Here’s a look at the four key economic indicators and their relationship to the housing economy – there’s a pattern here.

GDP


At 3.5% 3Q 09 GDP, forecasters are saying the economy has gotten out of the recession. But this is really a thin [1] metric – obviously fictional [2].

Let’s start with the big picture. At the end of 2008, official GDP was -6.4%. This was also likely an understatement, but for the sake of argument let’s treat it as “fact”. Move ahead to the Q3 2009 reading of +3.5% and we see a swing of 10% in U.S. GDP – in merely the span of nine months. The only factor in the U.S. economy pushing against this massive contraction (and debt implosion) is the “Obama stimulus package”. However, using the Obama regime’s own numbers, less than $300 billion of true “stimulus” would reach the U.S. economy over the course of this entire year.

Yet consumer spending fell 0.5%, the most since December 2008 so the recession is not necessarily over [3].

Unemployment


Source: Daily Kos [4]
With all the happy news surrounding this summer’s surge in home sales, its hard to imagine a housing recovery without jobs. In fact, unemployment is growing [5] and even the broader definitions of unemployment are showing more deterioration.

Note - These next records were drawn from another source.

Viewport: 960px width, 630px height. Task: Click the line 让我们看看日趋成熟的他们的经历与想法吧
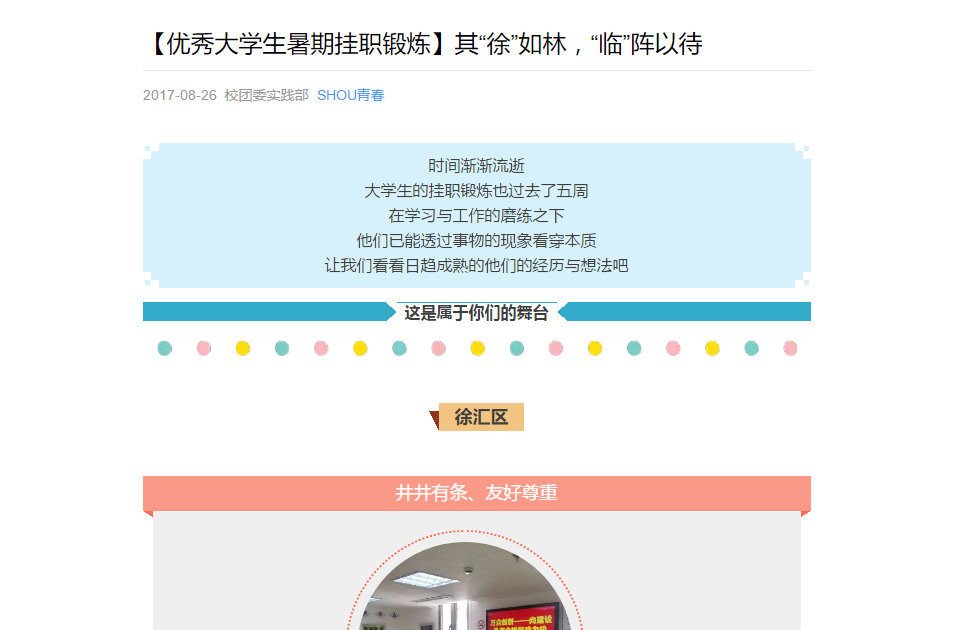click(476, 266)
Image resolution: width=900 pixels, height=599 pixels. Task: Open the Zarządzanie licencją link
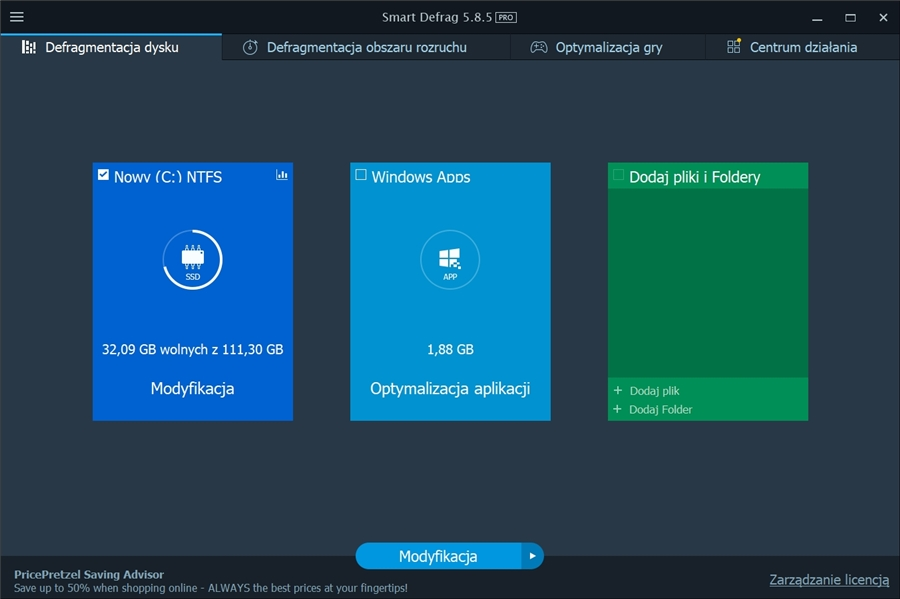pyautogui.click(x=828, y=580)
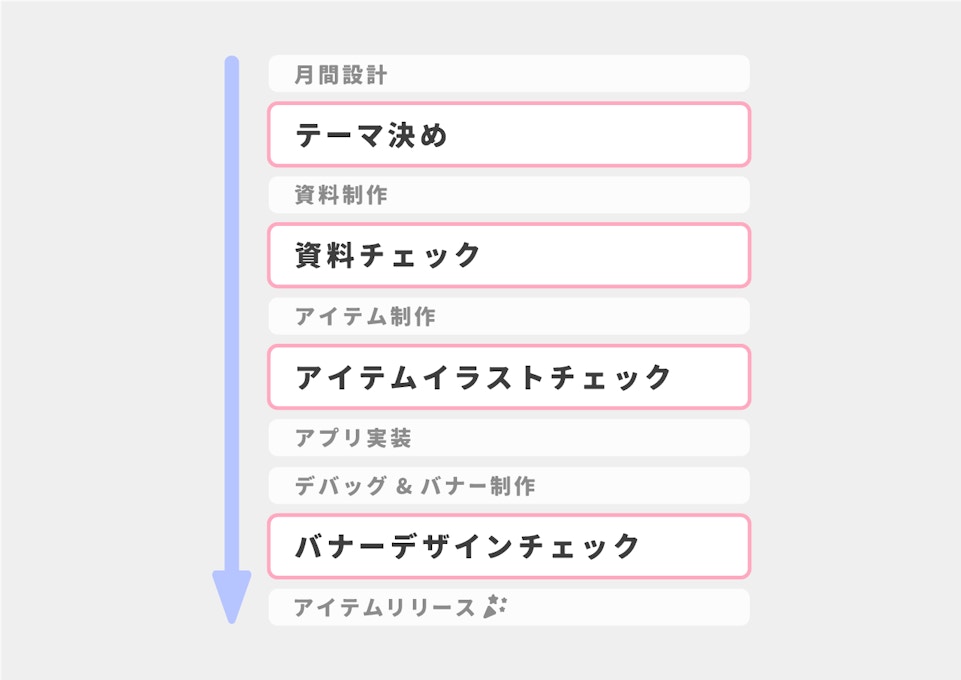Open the バナーデザインチェック pink box
This screenshot has height=680, width=961.
508,546
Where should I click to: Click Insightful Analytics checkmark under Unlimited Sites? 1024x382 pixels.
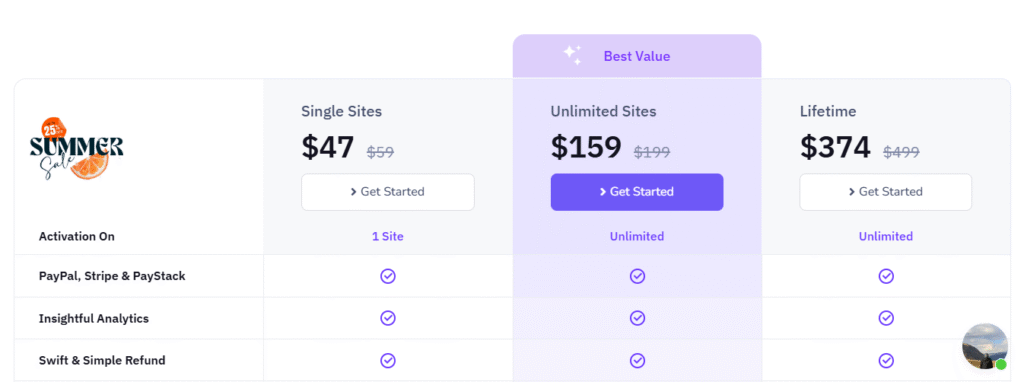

With the release of the jobs report on Friday, the broadest measure of unemployment and underemployment tracked by the Labor Department has reached its highest level in decades. If statistics went back so far, the measure would almost certainly be at its highest level since the Great Depression. In all, more than one out of every six workers — 17.5 percent — were unemployed or underemployed in October. The previous recorded high was 17.1 percent, in December 1982.

Dow Jones Industrial Average


Source: MarketWatch [6]
The DJIA reached new highs for 2009 [6]. One of the key reasons for the housing surge has been the renewed (or simply improved) confidence by consumers in the financial system which began at the end of Q1 when the DJIA began its steady assent. It keep climbing. Perhaps its time to short the markets, or even housing?

The Dow Jones Industrial Average (INDU 10,227, +203.67, +2.03%) rose 203.52 points, or 2%, to 10,226.64 — its best finish since Oct. 3, 2008 and the second 200-point gain in three trading days. The blue-chip measure has risen 4.7% over the four-day winning streak that began with the Federal Reserve’s policy statement last Wednesday, which quelled fears that the central bank might raise rates soon.

The Dollar


Source: MarketWatch [7]
Gold broke the $1,100 barrier as the dollar fell to $1.50 against the Euro [8]. The G-20 summit didn’t show support for the dollar. Look for more foreign investment of residential real estate if this trend continues.

“A lot of it is sentiment-driven and there the dollar is getting a vote of no confidence,” Mr. Dolan said. “The massive borrowing by the U.S. government is undermining confidence in the longer-term outlook for the dollar.”

Long term – housing doesn’t recover until the economy does.